Pharmacy employees at Walgreens told consultants late last year that high levels of stress and “unreasonable” expectations had led them to make mistakes while filling prescriptions and to ignore some safety procedures.

But when the consultants presented their findings at Walgreens’s corporate offices this month, there was no reference to the errors and little mention of other concerns the employees had raised.

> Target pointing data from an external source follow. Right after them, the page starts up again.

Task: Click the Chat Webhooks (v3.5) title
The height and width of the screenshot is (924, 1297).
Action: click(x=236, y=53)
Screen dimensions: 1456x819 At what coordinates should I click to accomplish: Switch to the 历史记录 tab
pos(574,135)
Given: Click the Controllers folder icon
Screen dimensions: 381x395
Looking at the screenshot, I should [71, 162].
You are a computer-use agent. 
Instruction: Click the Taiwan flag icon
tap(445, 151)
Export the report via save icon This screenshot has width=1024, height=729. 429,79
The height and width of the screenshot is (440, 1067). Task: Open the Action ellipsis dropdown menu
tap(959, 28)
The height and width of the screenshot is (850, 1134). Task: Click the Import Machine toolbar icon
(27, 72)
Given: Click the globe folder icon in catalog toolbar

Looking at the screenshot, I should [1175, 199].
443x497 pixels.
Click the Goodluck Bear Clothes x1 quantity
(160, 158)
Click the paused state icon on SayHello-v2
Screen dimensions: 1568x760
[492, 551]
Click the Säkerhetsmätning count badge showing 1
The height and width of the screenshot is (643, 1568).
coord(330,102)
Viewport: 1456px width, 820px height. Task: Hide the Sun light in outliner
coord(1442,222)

That’s because senior leaders at Walgreens had directed the consultants to remove some damaging findings after seeing a draft of their presentation, a review of internal emails, chat logs and two versions of the report shows.

In one instance, Amy Bixler, the director of pharmacy and retail operations at Walgreens, told them to delete a bullet point last month that mentioned how employees “sometimes skirted or completely ignored” proper procedures to meet corporate metrics, according to the chat logs and the draft report.

Good for you, Ms. Bixler! Took care of that problem! You should get a nice bonus this year!

If these practice are of concern to you, they should be. So should the price gouging up and down the line in the pharmaceutical industry, the drive to profit for manufacturers, PBMs, insurance companies, and retail pharmacies to make lots of money off you, or you die. “Your money or your life!” is an old cliché attributed to highwaymen. It should be the mantra of the pharmaceutical industry in this age of unfettered capitalism.

But no highwayman ever had the reach or power or ownership of politicians that these folks do. 

1 comment:

  1. Sadly, sadly true, Josh.
    Most anyone who has the time to pay attention knows a lot of this already, but these details add fuel to what should be a bonfire of outrage. And I didn't know the history of the initial patenting of insulin. How horribly wrong the later history is!
    Thanks for keeping on with this.